I never want someone else to have to raise my kids for me, I want them to always know that I wanted them and still want them, despite the fact that sometimes they get in the way of what "I" want! One day they will be gone and I will have all the time in the world to do what I want, but I am sure by then the clean counters and folded laundry will be great but leave me a little lonely!
It is my goal to let my children know everyday "You is kind, you is smart, you is important!"

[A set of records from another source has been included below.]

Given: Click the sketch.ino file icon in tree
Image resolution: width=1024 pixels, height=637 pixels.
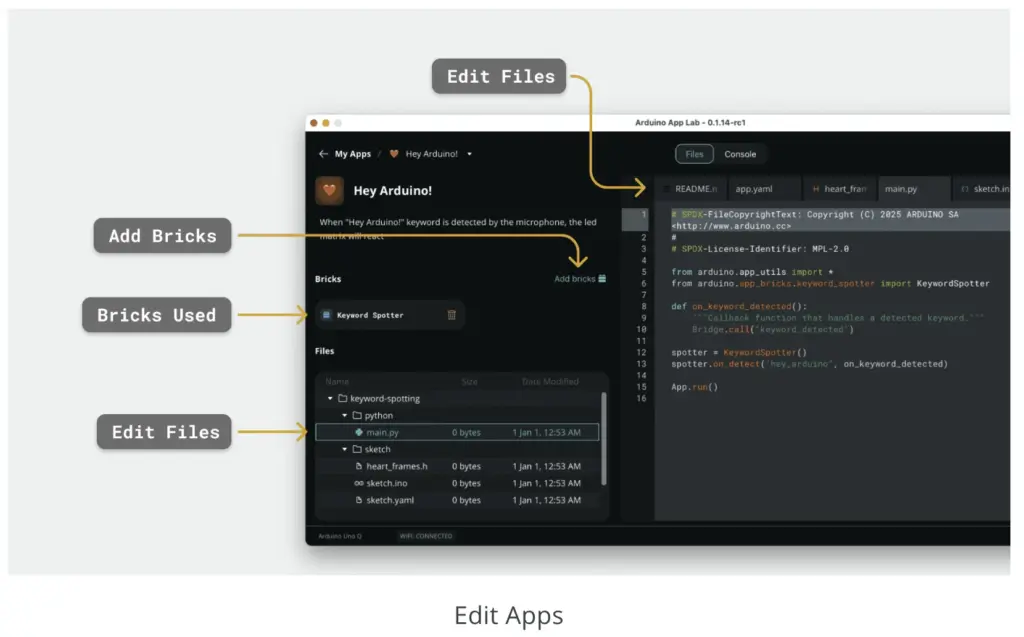Looking at the screenshot, I should point(359,483).
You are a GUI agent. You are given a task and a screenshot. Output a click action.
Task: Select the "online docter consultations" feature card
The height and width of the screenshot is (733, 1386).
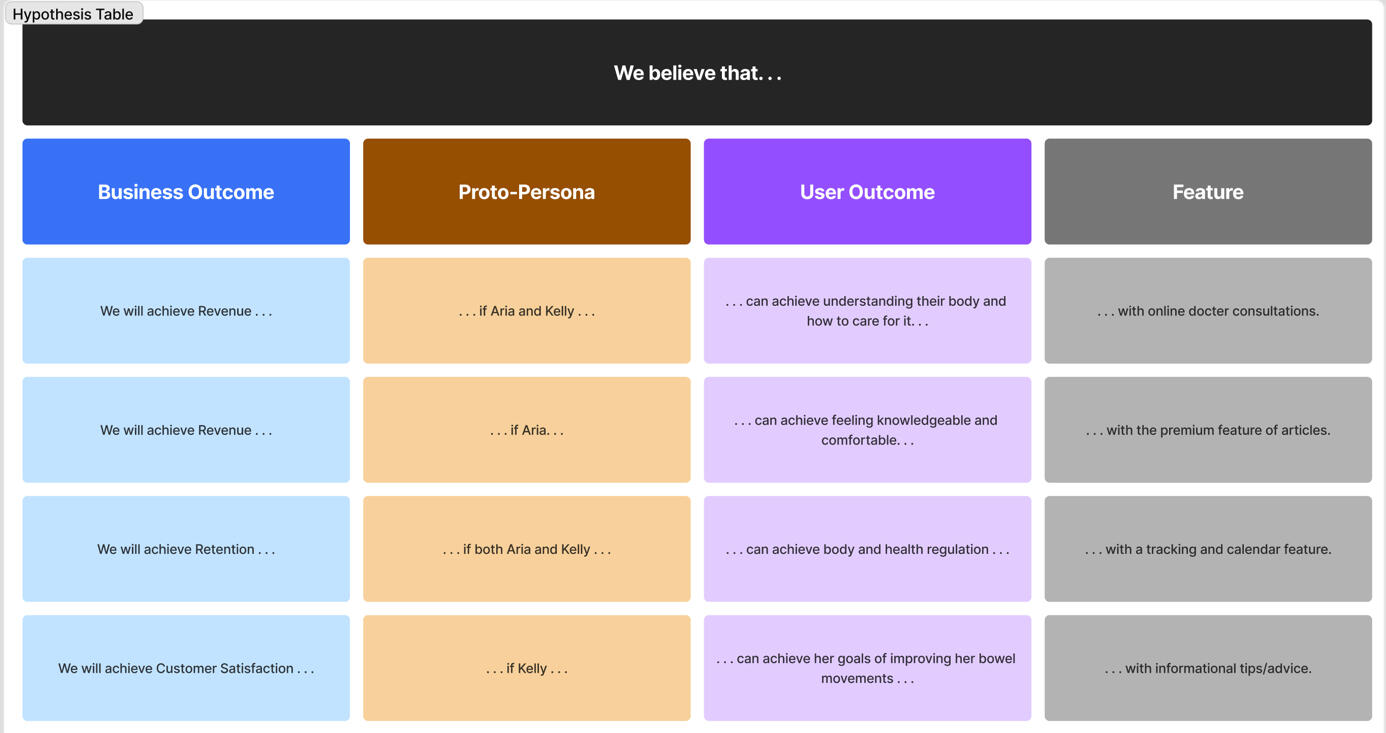pos(1208,311)
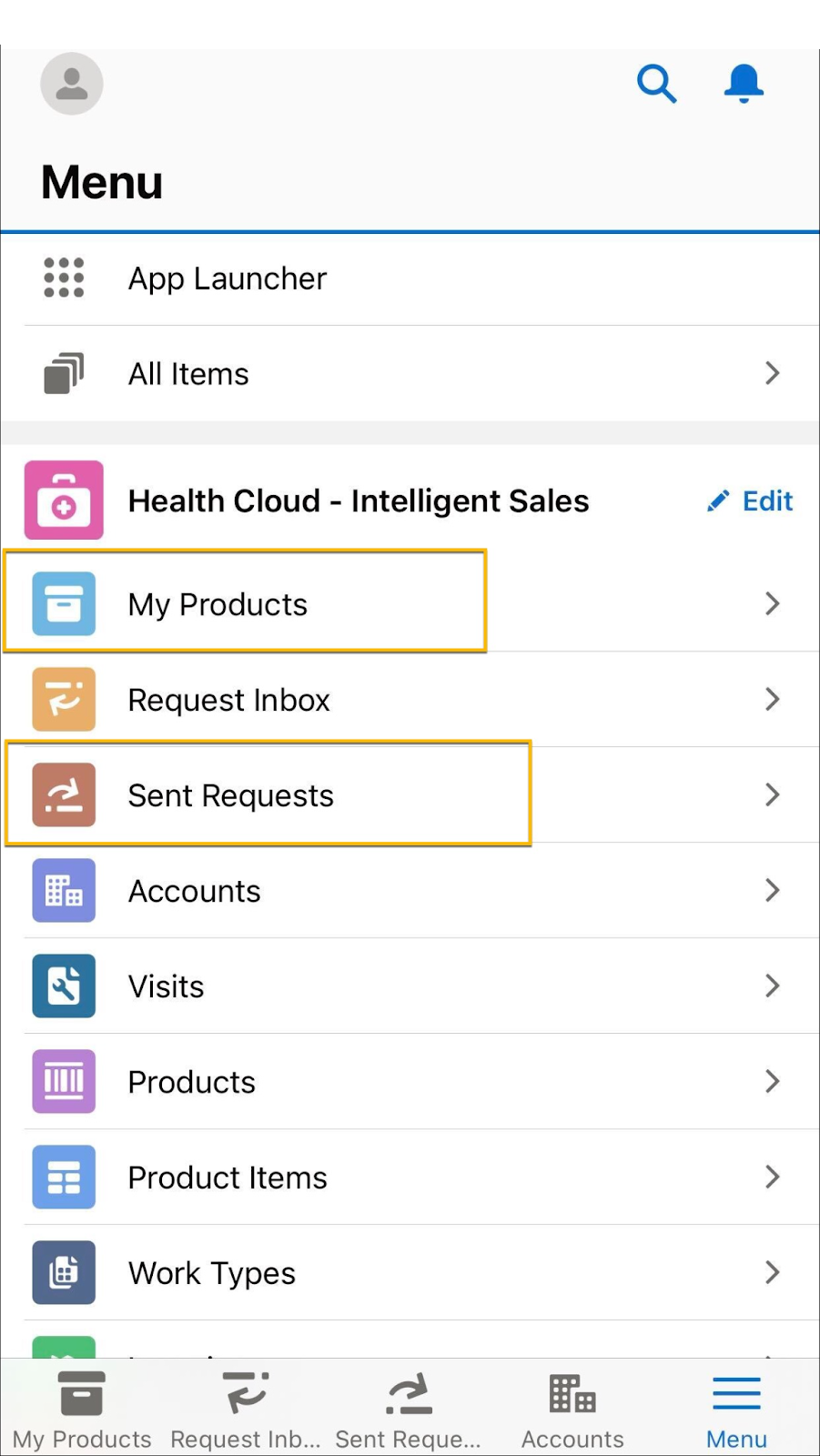This screenshot has height=1456, width=820.
Task: Tap the orange Request Inbox icon
Action: tap(64, 700)
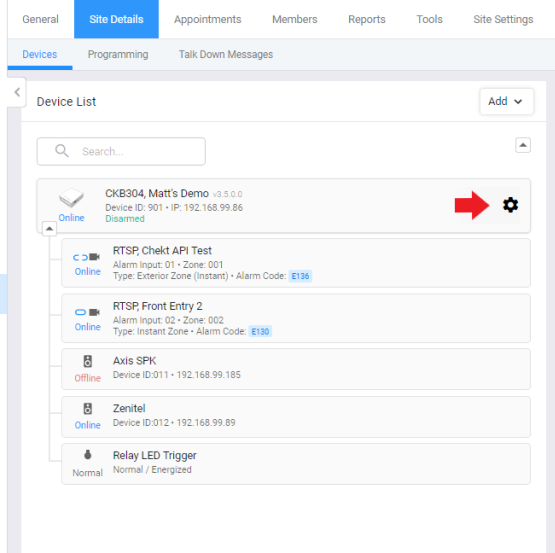Select the Zenitel device row

pos(296,417)
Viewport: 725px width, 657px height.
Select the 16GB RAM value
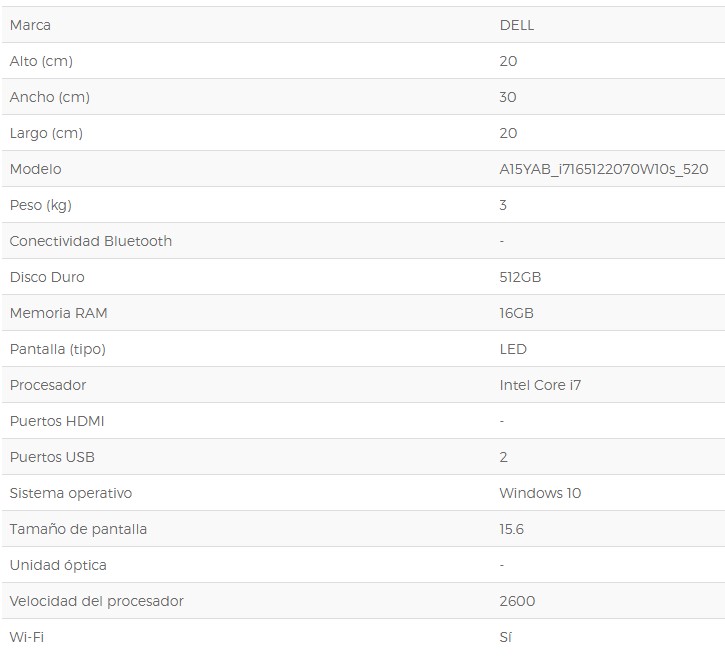pos(516,313)
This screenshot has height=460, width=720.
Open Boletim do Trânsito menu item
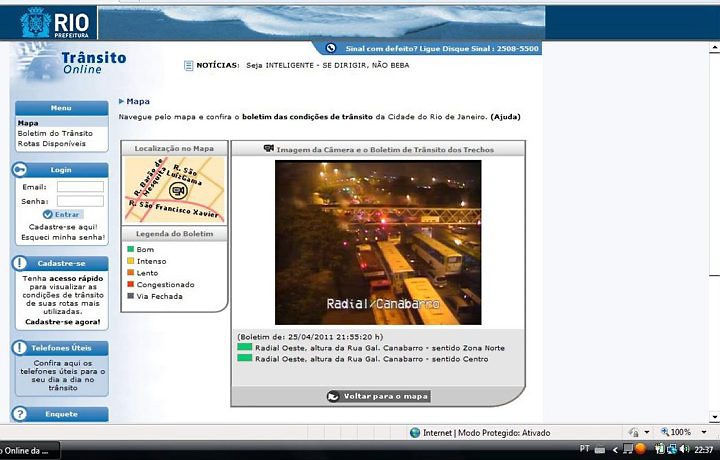(55, 133)
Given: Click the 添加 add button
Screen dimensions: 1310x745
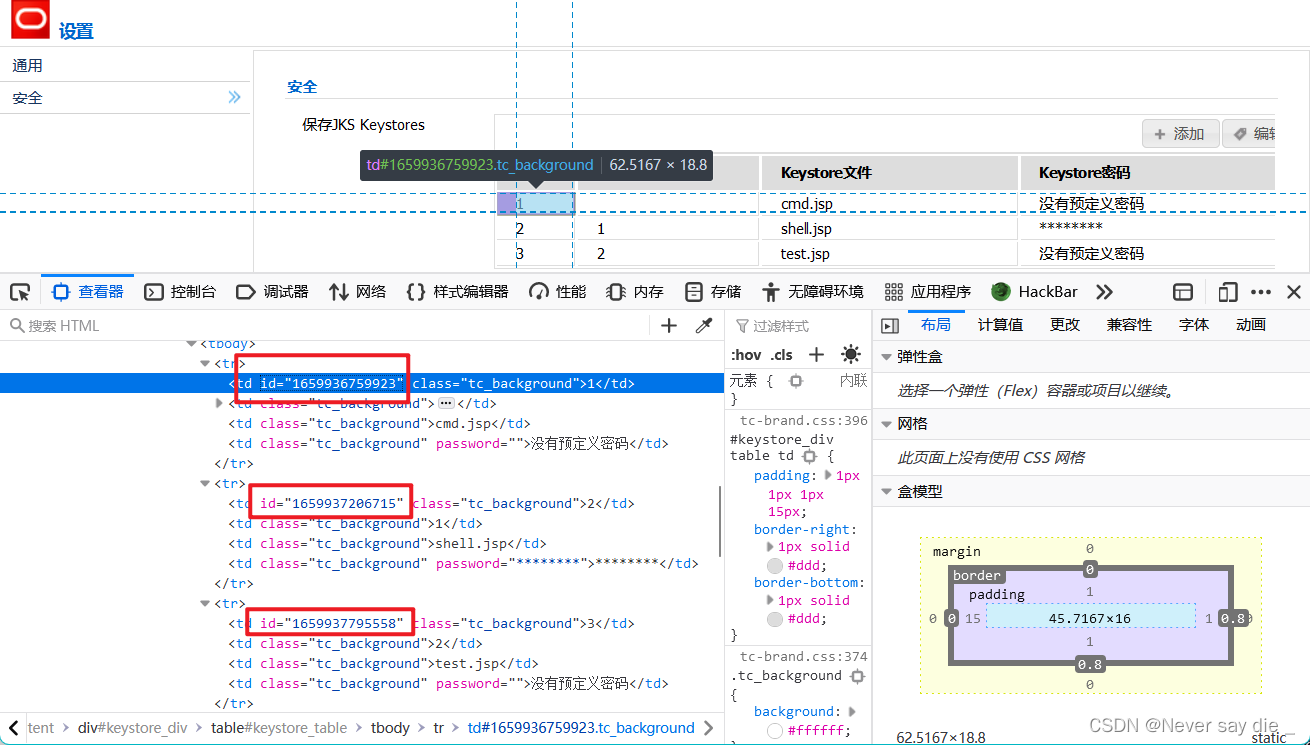Looking at the screenshot, I should [x=1180, y=133].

I have a huge pet peeve and that is when people have children and then are not committed to raising, caring and giving them what they need despite the inconvenience that they can cause. But after watching The Help I was challenged to make my own children a priority all the time. This will mean less Facebook and Pintrest and more time spent on the floor driving trucks and wrestling :) eventually it will involve dolls too I am sure. The largest challenge I think I face as a mother is not the wasted time spent away from my kids but the time spent getting things done that need to be done, like cleaning, cooking and general house upkeep. Now I know that my kids can spend time by themselves playing and it is good for them, but is that all that they do? Am I too busy for them, too busy to show them that I am interested in them and what they are doing, too busy DOING things rather then just BEING with them. Finding that balance is difficult and I am sure that I will never have it figured out, because the world needs to keep turning, dishing keep needing to be done, but my children need my time and attention as well. It is my challenge to give both the attention they need, as it was my decision to bring these little lives into the world, they had no choice in the matter, so it is my responsibility that they feel loved, accepted and more important then a clean counter and folded laundry. Of course feeding them and cleaning their laundry is love too, but you all know what I mean.
I never want someone else to have to raise my kids for me, I want them to always know that I wanted them and still want them, despite the fact that sometimes they get in the way of what "I" want! One day they will be gone and I will have all the time in the world to do what I want, but I am sure by then the clean counters and folded laundry will be great but leave me a little lonely!
It is my goal to let my children know everyday "You is kind, you is smart, you is important!"
Very true and one of my biggest struggles, spending time with the kids. Sometimes I think of what they will remember from their childhood and I don't want it to be an "absent in mind" parent.
ReplyDeleteIt really is a constant battle, isn't it? I was trying to get some laundry and dishes done yesterday, and Michaela was NOT impressed with my efforts! I'm sure she would be happiest if I did nothing but read to her, build block towers for her to smash and sing silly songs with her. I know that one day, my house will be clean again. There won't be a high chair to clean, there won't be diapers in need of stuffing and there won't be little bits of leftover spaghetti (or peas...or squash...or whatever food you want to insert here) stuck to my walls, floors, table or wherever else it magically chooses to appear. :) But by then, she won't want me to play with her anymore. Silly songs will invoke eye rolling, she will read her own books, and the blocks will likely have found their way into another set of little hands. Hmm...all this reminds me of the song "Cinderella" by Steven Curtis Chapman. :) May God give us all discernment, grace, patience and good play skills in the days to come!
ReplyDeleteI always think about our moms and how they would play games with us. We were really blessed in that way. Dassa loves when I get down on the floor with her (though I am doing it less and less because it is getting pretty hard to get up). Perhaps it was because our mom's gave us so much positive attention why we never really got embarrassed or tired of them around.